** start TEXT SHOWN **
There are sooo many rules to being a lesbian these days, especially if you identify as masculine of center (MOC) butch, stud, AG or dom. I also realize that I either break or unwittingly follow most of these rules. I’m accustomed to other masculine of center women calling me out for my “boi spa days” but I’ve never really sat down and asked them why my self-care was so disturbing to them. The question plagues me what does it mean to be a stud? What MAKES you a stud? What knocks you out of that community and WHO decides?
It’s an unfortunate truth that as a community, we police each other’s gender often seeking to see who is a more masculine vs feminine, who is a real stud or how exactly we should behave within gender roles. In the film The Same Difference director Nneka Onuorah takes on many of these questions as she seeks to break down the “rules” or gender stereotypes that we navigate within the black lesbian community. I had the opportunity to check out the film at this year’s Frameline Film Festival in San Francisco. If you were there I was the loud one up front yelling at every “rule” I disagreed with. From the time that the film starts with various studs lined up opposite of each other we understand that this is a film about women who identify in the same way but each embody different images of what a “stud” looks like. None of us are the same.
So what are some of these rules? Some of them listed in the movie included:
- Studs don’t wear makeup
- Studs don’t date other studs (same goes for femmes dating femmes but S4S is much worst)
- Studs don’t have long hair (pretty much every stud has a bald caeser, taper fade or locs)
- A stud can’t get pregnant (once again that’s a femme thing)
- No cross-dressing (your homebois don’t want to see you in heels)
- No flip flopping (if you are a lesbian be a lesbian, I shouldn’t be seeing you with a guy tomorrow)
So admittedly I don’t break THESE particular rules. I threw away my MAC credit card years ago and I stick religiously to my taper fade or feaux hawk. I tried to wear some heels in a butch/femme switch and apparently I’m not good at that anymore either. But I do like other “pretty” things that some may not consider especially butch like getting my eyebrows done or keeping my pedicure appointments. And what if I DID decide to have a baby to make my family whole. Would I be shunned from the community then?
The Same Difference takes the lid off of the many boxes that we as a community put ourselves into in respect to gender. Nneka recalled that she was inspired to take this journey because she had been working in television for 6 years but felt like she hadn’t really made a difference. “I wanted to tell stories that give a voice to the voiceless and give back to a community that I am a part of,” she said. The journey was also a personal one because she recalls coming of age as a young lesbian and how she learned the proper way to “be a stud.” This is a story that is familiar to me as well. It reminded me of being a young butch searching for my identify and what it meant to “look” butch. There have always been elders that took us under their wings to teach us the dos and don’ts. But do those do’s and don’ts truly help us navigate the journey or do they exist solely to self-segregate and create more tiers of discrimination within our own community?
** end TEXT SHOWN **
** start RECORDS PROVIDED **
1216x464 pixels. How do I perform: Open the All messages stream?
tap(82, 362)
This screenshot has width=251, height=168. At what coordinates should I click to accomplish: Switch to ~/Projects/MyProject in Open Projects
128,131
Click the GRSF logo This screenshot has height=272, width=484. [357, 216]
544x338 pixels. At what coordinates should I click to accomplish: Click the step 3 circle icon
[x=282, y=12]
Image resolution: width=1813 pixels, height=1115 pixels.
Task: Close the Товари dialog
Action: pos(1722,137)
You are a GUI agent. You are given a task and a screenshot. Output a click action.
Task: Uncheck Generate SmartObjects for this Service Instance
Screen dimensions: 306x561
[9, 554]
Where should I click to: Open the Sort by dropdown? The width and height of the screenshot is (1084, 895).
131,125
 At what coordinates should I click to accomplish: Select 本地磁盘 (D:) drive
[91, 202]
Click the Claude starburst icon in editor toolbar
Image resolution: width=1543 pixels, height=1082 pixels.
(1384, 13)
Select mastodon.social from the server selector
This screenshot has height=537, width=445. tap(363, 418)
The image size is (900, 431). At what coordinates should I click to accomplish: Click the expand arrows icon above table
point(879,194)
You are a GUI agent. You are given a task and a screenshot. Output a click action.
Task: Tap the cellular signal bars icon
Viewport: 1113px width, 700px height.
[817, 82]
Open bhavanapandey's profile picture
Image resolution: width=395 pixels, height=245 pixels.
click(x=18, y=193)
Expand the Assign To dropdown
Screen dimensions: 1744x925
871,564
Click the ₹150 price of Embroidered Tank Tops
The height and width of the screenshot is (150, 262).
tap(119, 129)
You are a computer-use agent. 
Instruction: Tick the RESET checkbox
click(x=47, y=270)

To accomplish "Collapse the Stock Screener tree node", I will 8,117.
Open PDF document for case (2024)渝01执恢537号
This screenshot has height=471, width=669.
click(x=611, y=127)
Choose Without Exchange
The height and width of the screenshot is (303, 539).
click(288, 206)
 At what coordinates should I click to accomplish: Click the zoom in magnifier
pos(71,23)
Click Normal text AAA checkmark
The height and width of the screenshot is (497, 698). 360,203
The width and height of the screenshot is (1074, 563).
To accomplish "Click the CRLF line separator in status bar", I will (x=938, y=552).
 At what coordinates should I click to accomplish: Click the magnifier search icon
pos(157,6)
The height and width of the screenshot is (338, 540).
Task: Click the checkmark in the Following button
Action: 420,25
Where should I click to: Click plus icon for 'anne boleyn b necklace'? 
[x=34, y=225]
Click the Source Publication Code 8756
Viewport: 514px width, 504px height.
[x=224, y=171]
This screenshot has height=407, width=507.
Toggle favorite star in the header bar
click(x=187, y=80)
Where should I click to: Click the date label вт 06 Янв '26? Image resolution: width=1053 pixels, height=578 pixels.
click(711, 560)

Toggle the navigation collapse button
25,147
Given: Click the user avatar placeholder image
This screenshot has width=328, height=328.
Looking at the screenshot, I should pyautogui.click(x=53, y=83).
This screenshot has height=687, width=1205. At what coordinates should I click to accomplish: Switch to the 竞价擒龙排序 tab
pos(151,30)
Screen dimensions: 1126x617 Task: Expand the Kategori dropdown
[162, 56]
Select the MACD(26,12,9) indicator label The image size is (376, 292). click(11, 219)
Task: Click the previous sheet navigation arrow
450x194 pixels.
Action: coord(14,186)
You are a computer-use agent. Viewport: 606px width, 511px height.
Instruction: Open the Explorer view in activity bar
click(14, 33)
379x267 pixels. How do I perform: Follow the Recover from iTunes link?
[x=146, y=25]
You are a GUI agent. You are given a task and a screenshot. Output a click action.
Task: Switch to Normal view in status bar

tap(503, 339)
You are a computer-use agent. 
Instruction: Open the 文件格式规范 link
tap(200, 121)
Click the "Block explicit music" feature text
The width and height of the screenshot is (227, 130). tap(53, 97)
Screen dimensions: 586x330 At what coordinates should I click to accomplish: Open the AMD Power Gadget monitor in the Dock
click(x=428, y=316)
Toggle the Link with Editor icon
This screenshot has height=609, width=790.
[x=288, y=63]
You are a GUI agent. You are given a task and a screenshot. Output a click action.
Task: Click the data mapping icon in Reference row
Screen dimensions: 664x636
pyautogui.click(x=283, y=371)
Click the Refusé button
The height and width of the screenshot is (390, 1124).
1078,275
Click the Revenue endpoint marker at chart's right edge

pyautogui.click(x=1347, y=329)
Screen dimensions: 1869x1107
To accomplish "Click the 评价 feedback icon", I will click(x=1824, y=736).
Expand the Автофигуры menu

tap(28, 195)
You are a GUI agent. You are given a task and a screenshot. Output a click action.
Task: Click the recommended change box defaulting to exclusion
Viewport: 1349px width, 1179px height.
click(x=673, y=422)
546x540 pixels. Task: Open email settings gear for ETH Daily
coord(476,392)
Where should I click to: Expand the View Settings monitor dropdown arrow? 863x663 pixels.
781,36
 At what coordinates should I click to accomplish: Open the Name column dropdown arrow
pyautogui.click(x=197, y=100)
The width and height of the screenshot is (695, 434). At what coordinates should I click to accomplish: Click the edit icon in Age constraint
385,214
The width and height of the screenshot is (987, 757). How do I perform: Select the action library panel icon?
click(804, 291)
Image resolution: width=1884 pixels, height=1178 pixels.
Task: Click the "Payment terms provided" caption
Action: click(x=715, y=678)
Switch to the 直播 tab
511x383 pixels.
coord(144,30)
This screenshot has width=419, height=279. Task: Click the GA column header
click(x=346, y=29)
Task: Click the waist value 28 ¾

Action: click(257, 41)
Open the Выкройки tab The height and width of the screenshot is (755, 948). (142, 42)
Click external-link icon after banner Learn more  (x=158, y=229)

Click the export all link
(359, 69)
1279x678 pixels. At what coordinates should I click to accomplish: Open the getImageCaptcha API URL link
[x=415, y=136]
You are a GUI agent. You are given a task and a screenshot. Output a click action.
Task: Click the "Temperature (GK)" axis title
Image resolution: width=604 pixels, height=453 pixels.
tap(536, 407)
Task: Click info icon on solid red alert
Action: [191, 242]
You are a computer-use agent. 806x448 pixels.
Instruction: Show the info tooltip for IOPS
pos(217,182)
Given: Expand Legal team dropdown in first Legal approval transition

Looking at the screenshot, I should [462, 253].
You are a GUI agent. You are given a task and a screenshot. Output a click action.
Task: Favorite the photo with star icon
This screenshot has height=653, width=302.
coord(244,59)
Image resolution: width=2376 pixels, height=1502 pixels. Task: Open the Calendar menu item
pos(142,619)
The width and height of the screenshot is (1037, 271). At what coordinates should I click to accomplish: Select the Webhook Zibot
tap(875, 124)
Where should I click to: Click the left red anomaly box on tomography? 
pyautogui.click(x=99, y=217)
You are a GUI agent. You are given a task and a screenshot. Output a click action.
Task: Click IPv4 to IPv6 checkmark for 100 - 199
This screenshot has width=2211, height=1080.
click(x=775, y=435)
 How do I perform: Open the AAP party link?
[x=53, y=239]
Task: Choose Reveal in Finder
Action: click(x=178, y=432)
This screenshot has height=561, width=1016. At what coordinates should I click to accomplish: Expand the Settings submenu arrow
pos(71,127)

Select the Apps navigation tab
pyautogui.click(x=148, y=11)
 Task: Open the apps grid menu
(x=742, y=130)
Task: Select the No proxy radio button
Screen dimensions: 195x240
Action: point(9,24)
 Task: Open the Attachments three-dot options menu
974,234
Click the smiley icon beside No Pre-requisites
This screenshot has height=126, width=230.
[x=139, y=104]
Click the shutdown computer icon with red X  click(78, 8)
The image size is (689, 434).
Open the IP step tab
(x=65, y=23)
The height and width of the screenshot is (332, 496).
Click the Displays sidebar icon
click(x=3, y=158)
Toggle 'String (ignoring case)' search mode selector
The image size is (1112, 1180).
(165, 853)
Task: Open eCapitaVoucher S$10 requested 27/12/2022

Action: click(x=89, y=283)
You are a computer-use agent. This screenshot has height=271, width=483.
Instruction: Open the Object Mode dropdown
** end RECORDS PROVIDED **
DIRECTIVE 1:
In the piece about stud rules, at which film festival did the writer see The Same Difference?
DIRECTIVE 2:
Turn the part of the records that opens with the line containing "You are a computer-use agent. This" and runs to the end of the records into a Markdown table with the columns Row and Line, skipping blank lines.

CORRECT RESULT 1:
The Frameline Film Festival in San Francisco.

CORRECT RESULT 2:
| Row | Line |
|---|---|
| 1 | You are a computer-use agent. This screenshot has height=271, width=483. |
| 2 | Instruction: Open the Object Mode dropdown |